### SHORT TASK:
Reproduce every line between the one holding "You are a computer-use agent." and the one holding "tap(1520, 593)", inclusive, requests and all, adding 80 to each coordinate number in the answers. Omit the pictures from your answer.

[start of THE INPUT]

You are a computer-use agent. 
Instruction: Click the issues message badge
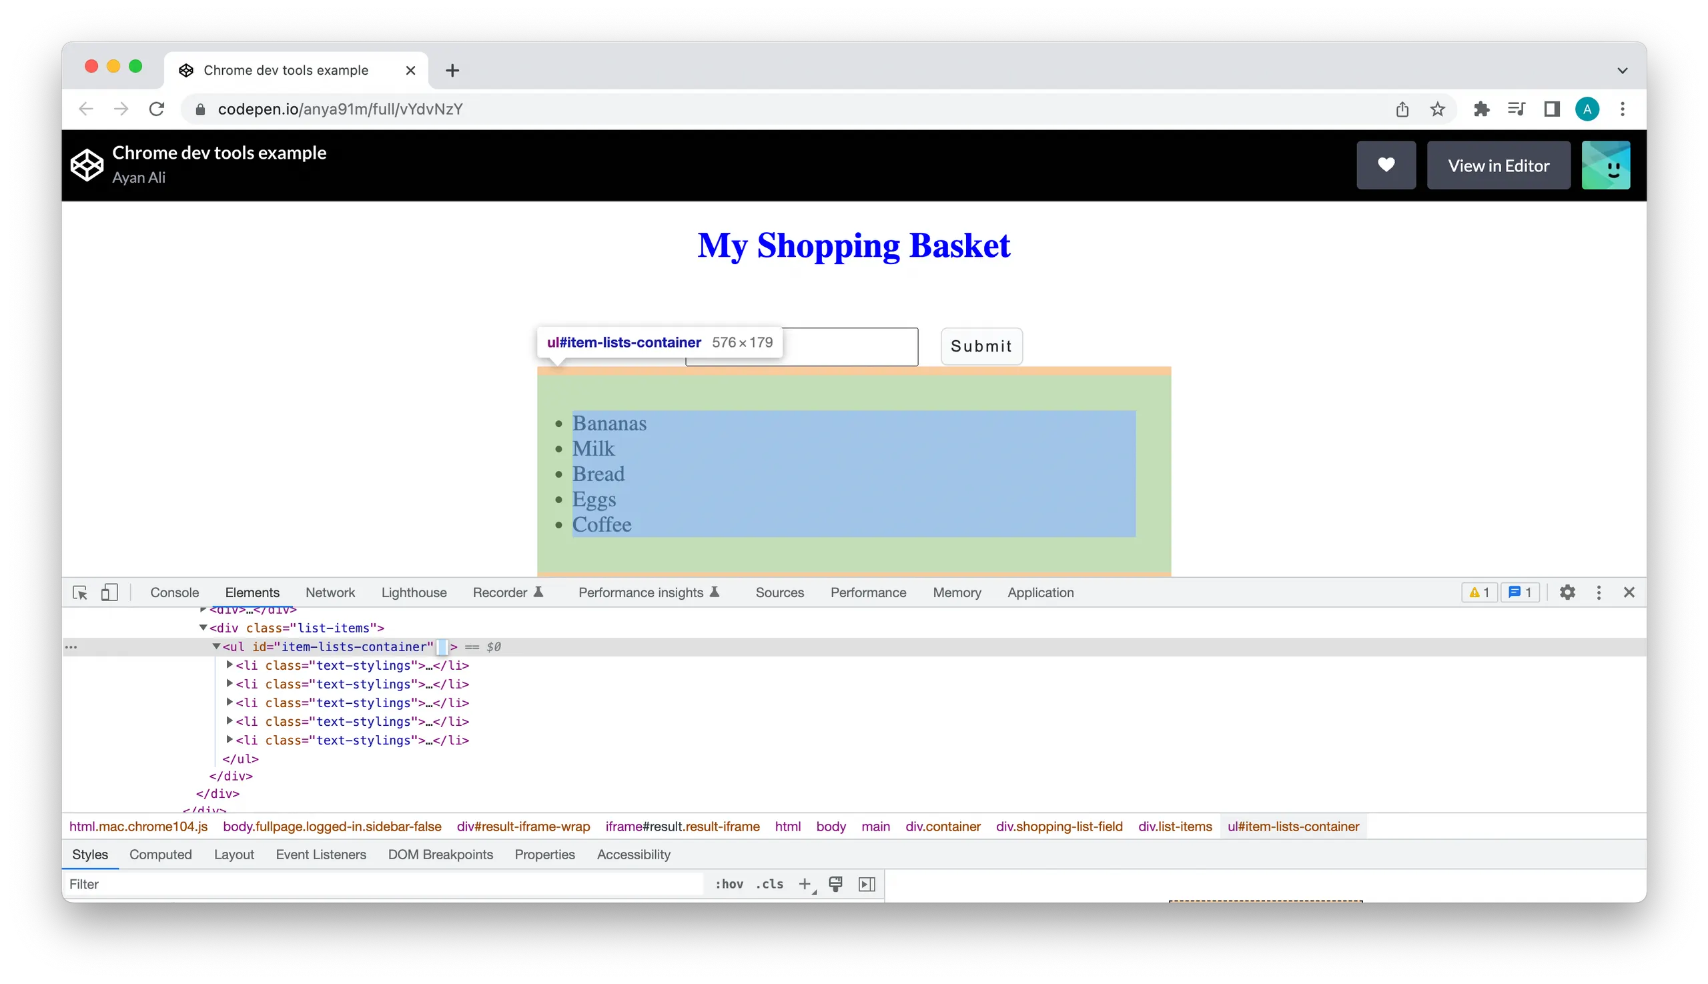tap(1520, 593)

[end of THE INPUT]
[start of THE INPUT]

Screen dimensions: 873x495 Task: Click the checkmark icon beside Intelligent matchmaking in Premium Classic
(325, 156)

[end of THE INPUT]
[start of THE INPUT]

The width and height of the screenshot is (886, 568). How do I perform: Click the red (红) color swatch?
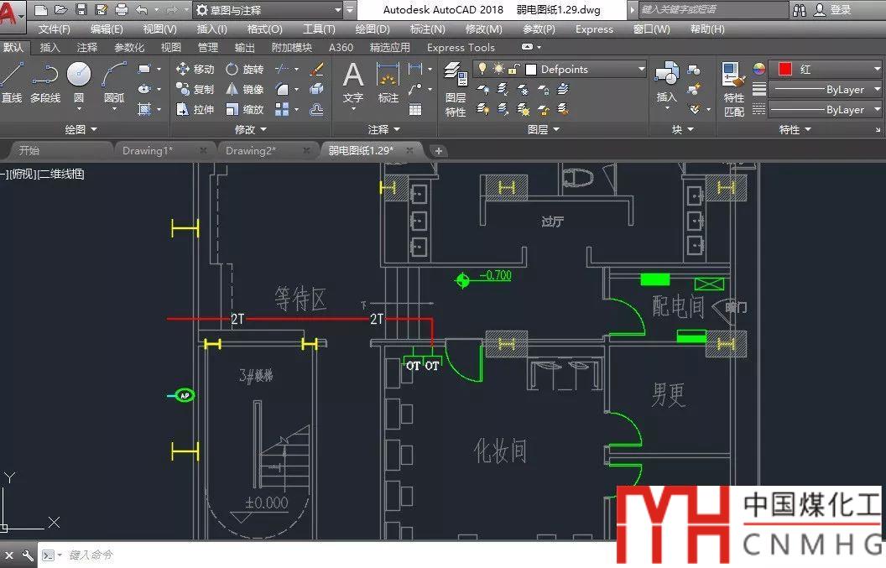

[end of THE INPUT]

### RESULT OF THE TASK:
You are a computer-use agent. 
Instruction: Click the issues message badge
tap(1600, 673)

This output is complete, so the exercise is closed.